T-Mobile Goes Live With mmWave Tests for 5G

T-Mobile has gone live with its high-band millimeter wave 5G test in the US with Nokia and Intel, even as it boasts that it will beat rivals to mobile 5G using its low-band 600MHz spectrum.
T-Mobile US Inc. said Wednesday that it has switched on a 28GHz cell in Bellvue, Washington, and ran tests. "A data session was conducted on a 28GHz radio in a field test environment using the Nokia 5G commercial AirScale solution and the 5G Mobile Trial Platform (MTP) from Intel, enabling T-Mobile to deploy its first inter-vendor 5G network," the operator said in a statement. (See T-Mobile to Test 5G With Nokia, Ericsson .)
This comes just after CEO John Legere said that T-Mobile would "leapfrog" rivals in deploying mobile 5G using its 600MHz spectrum. As Light Reading has repeatedly reported, however, T-Mobile is taking a two-pronged approach to 5G, anticipating going live with the low-band 5G in 2020, and then layering in 28GHz mmWave sites after that. (See T-Mobile on 5G: Starting With 600MHz, Looking at mmWave Future and T-Mobile CEO: We'll 'Leapfrog' AT&T & Verizon With Mobile 5G.)
The logic behind this is that T-Mobile gets range and coverage with 600MHz first, so it can deploy 5G at a rapid clip. Then it can layer in high-speed 28GHz mmWave zones after that. (See Islands in the Stream: Don't Expect Full mmWave 5G Coverage in US, Says Nokia.)

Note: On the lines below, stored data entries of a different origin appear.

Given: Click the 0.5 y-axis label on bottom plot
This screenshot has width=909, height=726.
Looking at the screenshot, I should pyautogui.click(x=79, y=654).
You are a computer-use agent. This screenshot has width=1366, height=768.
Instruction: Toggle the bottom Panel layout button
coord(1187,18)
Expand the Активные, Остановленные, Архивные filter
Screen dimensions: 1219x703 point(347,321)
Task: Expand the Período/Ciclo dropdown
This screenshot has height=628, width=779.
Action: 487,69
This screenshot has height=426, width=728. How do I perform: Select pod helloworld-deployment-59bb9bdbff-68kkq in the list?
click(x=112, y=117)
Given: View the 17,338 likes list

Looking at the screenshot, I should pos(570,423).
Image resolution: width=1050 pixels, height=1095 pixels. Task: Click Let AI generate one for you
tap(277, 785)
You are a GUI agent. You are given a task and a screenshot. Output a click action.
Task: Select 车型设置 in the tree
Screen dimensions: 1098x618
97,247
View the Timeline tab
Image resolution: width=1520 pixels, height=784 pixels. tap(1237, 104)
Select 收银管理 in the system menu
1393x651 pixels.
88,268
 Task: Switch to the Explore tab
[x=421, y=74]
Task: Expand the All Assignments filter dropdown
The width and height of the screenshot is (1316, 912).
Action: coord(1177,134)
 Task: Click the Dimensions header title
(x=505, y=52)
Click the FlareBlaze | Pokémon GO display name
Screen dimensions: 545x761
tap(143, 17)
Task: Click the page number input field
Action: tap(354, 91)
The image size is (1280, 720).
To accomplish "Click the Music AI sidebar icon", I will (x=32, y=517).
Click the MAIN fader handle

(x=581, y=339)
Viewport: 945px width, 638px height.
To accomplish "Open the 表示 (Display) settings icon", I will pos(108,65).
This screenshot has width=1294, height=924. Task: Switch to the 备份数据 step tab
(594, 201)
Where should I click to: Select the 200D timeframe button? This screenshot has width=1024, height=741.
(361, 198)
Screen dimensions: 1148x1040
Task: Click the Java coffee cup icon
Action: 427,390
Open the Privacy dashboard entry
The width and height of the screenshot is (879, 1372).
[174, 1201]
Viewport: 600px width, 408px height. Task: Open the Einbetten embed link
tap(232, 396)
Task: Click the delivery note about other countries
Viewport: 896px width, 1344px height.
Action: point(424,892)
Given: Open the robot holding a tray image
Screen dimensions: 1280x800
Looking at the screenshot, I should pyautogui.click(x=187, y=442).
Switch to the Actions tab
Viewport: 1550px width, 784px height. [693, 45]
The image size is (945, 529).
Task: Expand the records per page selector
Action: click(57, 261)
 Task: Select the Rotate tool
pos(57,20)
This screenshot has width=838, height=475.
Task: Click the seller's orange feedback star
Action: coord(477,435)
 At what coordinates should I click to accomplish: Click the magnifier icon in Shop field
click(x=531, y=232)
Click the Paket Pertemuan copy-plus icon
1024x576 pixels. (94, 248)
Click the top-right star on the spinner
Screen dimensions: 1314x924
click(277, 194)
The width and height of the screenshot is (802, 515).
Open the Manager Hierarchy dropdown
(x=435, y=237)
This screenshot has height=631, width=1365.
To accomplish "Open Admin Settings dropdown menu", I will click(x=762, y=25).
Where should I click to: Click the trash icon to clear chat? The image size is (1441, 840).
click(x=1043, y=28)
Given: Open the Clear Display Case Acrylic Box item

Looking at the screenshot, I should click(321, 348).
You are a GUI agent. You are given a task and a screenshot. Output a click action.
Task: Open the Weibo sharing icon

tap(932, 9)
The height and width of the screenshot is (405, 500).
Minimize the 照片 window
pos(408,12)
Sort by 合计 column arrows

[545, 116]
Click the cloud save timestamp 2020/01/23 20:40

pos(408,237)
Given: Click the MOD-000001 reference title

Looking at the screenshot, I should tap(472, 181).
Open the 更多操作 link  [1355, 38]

In order to do that, T-Mobile -- like other US carriers -- will need access to more 28GHz spectrum to fully implement this plan. T-Mobile gained some 28GHz licenses from its acquisition of MetroPCS, but Verizon has gained much more potential 28GHz coverage from its buyout of XO and -- still to be approved -- acquisition of Straight Path. (See FCC Wants to Open More High-Band Spectrum for 5G.)